## Available data

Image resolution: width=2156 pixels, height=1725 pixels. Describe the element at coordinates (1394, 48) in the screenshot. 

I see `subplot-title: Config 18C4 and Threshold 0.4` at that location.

...

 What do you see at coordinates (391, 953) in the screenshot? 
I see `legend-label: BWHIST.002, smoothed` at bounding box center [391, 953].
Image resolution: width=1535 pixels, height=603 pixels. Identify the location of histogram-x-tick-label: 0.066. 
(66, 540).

## Problem statement
Count the lines above that contain the word "screenshot" and give only the number.

## Problem solution
2